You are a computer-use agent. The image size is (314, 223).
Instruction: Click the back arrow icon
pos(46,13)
-=-=-
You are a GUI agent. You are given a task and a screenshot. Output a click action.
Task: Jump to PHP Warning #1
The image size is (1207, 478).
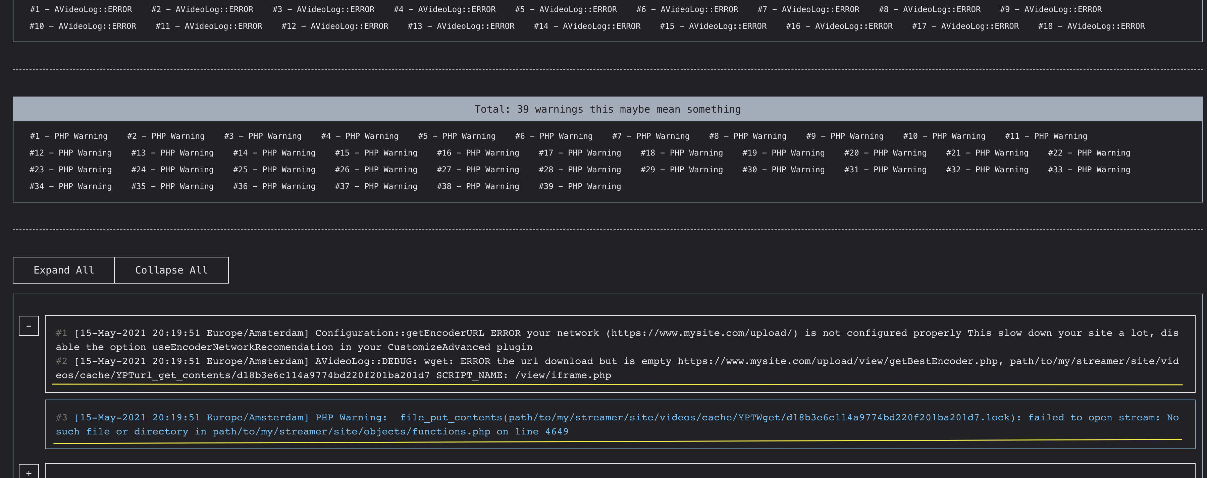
-=-=-
**EXERCISE**:
Could you retype the listing lines starting at the line that contains "You are a GUI" and ending at the line that contains "The image size is (1207, 478).", with both of those lines included?

**SOLUTION BELOW**:
You are a GUI agent. You are given a task and a screenshot. Output a click action.
Task: Jump to PHP Warning #1
The image size is (1207, 478).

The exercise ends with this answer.